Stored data
****************

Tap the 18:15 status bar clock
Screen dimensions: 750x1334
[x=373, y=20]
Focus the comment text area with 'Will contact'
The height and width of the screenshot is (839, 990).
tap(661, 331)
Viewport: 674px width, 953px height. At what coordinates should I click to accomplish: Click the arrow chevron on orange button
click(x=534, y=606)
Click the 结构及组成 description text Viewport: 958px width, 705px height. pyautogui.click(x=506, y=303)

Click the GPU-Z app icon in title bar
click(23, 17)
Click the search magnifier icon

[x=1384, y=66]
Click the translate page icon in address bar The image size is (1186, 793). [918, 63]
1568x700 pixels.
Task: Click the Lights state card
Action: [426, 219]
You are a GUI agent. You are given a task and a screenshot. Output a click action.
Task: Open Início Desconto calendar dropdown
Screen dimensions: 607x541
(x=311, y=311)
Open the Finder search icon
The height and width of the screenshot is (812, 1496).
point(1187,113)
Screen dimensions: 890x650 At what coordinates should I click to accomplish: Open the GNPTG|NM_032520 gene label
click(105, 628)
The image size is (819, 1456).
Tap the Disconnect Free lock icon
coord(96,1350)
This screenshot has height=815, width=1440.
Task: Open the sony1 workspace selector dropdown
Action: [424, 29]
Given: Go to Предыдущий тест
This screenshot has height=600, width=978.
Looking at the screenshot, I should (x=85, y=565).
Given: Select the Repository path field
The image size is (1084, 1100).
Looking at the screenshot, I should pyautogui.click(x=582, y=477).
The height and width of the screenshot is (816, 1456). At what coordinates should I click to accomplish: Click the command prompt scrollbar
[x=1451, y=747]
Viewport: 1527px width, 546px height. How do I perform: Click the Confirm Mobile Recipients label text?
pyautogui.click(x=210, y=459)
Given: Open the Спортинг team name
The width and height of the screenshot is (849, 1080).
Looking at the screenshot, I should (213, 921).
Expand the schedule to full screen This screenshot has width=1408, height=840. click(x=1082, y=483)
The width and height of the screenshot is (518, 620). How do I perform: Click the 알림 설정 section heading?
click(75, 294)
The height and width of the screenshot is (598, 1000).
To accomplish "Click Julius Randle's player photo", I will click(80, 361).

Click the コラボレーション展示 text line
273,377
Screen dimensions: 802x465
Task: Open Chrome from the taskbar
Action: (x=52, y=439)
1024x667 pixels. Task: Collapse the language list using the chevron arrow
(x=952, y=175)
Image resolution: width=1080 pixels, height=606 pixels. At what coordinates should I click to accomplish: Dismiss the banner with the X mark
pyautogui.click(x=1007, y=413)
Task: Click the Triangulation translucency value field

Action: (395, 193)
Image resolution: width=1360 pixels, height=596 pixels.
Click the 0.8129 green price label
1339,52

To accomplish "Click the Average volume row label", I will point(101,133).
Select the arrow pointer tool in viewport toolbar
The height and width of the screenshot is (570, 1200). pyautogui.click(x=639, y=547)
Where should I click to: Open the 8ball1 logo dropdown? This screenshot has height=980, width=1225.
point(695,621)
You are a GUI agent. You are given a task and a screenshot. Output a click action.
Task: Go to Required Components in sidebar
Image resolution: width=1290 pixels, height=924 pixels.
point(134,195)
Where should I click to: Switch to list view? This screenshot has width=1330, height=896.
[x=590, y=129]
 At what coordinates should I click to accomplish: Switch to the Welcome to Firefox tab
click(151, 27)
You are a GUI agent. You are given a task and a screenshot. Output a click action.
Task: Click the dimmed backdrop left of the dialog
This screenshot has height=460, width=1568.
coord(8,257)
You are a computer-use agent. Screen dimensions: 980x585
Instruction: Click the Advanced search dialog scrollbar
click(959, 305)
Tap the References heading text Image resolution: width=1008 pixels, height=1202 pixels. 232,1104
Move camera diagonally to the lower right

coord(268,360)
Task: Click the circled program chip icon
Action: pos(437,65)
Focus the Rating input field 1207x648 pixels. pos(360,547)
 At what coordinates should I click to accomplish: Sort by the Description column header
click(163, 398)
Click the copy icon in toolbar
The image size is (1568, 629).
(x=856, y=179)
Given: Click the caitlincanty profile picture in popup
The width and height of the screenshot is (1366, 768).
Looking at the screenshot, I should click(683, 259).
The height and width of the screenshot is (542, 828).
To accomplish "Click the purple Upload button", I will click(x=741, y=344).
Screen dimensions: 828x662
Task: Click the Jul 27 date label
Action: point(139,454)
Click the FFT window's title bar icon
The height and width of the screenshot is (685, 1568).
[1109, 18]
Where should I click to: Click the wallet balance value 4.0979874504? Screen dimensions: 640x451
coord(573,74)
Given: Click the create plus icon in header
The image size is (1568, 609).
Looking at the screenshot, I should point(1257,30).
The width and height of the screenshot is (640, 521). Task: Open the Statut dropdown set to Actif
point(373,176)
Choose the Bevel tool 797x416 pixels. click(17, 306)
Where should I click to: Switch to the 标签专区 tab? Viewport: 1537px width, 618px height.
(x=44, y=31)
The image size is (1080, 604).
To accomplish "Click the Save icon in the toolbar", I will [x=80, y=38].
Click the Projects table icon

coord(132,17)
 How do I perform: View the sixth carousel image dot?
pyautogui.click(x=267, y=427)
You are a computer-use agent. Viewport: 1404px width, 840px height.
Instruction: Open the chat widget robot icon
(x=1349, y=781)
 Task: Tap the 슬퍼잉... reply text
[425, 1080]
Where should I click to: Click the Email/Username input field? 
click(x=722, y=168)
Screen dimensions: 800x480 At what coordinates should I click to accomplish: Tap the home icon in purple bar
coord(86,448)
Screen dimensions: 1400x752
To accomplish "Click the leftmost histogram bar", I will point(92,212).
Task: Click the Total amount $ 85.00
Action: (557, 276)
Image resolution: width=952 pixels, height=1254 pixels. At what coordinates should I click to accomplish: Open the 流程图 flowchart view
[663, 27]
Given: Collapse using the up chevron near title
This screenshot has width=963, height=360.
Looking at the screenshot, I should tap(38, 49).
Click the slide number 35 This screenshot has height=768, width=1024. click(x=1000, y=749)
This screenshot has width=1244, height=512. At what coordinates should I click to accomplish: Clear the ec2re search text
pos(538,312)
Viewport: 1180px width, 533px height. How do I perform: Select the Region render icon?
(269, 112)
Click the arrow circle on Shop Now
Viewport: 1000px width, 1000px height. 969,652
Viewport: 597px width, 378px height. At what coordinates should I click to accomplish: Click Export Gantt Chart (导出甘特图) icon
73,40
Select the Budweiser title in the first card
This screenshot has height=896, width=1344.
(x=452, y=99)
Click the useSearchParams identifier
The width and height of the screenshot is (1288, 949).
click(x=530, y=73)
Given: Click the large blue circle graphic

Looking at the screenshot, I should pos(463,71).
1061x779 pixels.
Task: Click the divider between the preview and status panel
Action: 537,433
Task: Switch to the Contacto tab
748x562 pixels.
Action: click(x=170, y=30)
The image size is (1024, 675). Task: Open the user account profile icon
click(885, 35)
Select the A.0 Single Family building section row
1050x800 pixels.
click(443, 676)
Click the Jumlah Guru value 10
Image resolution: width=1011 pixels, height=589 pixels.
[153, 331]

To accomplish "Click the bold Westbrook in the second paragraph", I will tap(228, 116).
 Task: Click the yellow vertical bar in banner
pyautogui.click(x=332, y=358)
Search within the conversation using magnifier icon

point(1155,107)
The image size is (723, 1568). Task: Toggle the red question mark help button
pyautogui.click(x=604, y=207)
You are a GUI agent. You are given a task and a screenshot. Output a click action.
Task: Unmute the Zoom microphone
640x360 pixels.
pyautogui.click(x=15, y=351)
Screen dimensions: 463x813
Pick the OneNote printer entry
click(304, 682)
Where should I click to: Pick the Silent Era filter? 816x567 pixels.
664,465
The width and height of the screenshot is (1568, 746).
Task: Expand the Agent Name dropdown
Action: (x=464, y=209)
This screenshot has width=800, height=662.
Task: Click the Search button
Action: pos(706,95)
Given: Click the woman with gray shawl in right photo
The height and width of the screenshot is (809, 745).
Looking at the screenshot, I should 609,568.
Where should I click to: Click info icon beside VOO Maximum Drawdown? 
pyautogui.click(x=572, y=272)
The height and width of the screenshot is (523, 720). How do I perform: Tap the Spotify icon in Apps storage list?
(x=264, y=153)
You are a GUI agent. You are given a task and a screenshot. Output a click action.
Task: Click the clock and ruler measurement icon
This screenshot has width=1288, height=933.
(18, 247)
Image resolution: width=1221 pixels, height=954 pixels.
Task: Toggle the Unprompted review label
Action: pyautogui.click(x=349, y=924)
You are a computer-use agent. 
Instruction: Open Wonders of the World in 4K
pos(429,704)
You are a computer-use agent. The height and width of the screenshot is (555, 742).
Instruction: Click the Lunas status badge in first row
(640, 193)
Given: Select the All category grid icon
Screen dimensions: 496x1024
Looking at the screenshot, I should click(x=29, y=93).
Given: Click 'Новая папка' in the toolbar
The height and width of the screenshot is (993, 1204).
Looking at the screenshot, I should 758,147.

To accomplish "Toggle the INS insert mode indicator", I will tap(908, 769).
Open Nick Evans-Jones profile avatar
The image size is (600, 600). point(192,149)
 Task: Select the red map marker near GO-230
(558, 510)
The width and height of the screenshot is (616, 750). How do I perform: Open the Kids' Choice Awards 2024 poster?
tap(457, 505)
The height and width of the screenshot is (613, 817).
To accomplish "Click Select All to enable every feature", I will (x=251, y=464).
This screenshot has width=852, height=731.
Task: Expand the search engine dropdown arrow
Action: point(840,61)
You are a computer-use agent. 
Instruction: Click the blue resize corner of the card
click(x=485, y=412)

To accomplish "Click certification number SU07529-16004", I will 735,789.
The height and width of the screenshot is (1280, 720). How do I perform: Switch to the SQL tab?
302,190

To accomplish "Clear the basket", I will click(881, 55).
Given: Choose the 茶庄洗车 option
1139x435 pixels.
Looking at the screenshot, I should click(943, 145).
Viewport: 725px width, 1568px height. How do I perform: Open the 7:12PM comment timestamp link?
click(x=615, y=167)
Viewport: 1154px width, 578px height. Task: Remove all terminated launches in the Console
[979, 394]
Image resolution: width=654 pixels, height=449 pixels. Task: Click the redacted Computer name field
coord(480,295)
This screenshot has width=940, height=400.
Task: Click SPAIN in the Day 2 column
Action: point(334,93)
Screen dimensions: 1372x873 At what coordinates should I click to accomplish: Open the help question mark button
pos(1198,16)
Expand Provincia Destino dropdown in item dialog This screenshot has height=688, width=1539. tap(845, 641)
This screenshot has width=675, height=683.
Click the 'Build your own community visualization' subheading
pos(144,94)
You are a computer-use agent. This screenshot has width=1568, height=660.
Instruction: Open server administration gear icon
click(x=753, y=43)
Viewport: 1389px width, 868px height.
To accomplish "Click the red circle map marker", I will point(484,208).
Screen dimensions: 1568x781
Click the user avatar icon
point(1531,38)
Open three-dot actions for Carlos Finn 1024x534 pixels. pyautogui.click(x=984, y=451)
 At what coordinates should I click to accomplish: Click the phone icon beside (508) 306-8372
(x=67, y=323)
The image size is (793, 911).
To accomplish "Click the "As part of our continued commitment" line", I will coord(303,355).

****************

• **To do**: Copy out, word for word, the part of the entries above that begins at the line with "Task: Click the clock" and ends at the line with "Given: Click 'Новая папка' in the toolbar", including both.

• **Answer**:
Task: Click the clock and ruler measurement icon
This screenshot has width=1288, height=933.
(18, 247)
Image resolution: width=1221 pixels, height=954 pixels.
Task: Toggle the Unprompted review label
Action: pyautogui.click(x=349, y=924)
You are a computer-use agent. 
Instruction: Open Wonders of the World in 4K
pos(429,704)
You are a computer-use agent. The height and width of the screenshot is (555, 742).
Instruction: Click the Lunas status badge in first row
(640, 193)
Given: Select the All category grid icon
Screen dimensions: 496x1024
Looking at the screenshot, I should click(x=29, y=93).
Given: Click 'Новая папка' in the toolbar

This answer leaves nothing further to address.